Given records =>
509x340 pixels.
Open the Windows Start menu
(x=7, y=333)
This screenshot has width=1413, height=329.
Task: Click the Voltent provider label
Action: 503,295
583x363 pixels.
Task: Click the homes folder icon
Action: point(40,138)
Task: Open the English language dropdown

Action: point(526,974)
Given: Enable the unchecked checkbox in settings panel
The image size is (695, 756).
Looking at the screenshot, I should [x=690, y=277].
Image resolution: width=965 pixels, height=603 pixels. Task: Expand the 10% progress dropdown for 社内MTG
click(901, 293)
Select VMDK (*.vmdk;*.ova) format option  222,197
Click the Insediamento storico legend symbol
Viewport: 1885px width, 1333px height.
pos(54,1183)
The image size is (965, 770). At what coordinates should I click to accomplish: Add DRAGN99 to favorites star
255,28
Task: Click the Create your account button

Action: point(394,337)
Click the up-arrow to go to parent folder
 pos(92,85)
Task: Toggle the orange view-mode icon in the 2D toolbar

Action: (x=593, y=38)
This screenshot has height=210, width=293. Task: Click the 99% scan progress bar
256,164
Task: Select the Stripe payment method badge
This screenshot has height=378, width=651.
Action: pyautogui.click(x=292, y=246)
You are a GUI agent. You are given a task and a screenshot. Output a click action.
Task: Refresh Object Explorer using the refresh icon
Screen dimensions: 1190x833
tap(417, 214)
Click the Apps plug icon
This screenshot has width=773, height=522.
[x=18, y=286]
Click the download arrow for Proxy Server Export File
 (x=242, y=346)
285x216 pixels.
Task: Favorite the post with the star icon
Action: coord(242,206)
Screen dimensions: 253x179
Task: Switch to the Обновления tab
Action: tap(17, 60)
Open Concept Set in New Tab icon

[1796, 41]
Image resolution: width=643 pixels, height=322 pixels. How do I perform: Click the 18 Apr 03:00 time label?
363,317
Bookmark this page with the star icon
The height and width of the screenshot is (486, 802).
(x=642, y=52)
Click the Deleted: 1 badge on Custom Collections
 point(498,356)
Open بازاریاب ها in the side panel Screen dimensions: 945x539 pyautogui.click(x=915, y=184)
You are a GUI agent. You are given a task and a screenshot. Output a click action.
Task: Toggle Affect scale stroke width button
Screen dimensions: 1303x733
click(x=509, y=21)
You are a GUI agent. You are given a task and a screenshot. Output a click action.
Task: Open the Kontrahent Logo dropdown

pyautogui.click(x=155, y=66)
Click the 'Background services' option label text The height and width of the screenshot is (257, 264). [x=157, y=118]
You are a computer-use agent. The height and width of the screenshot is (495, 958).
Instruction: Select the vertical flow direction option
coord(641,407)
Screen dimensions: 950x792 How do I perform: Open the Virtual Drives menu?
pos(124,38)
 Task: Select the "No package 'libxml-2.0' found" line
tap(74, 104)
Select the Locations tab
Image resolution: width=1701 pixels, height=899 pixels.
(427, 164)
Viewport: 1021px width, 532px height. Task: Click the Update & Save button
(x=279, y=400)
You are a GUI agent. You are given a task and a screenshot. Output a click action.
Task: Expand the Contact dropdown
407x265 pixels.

Task instructions => Find each line in the items above that contains the word "badge", matching its case exactly, and copy those lines out.

Finished answer =>
Task: Select the Stripe payment method badge
Click the Deleted: 1 badge on Custom Collections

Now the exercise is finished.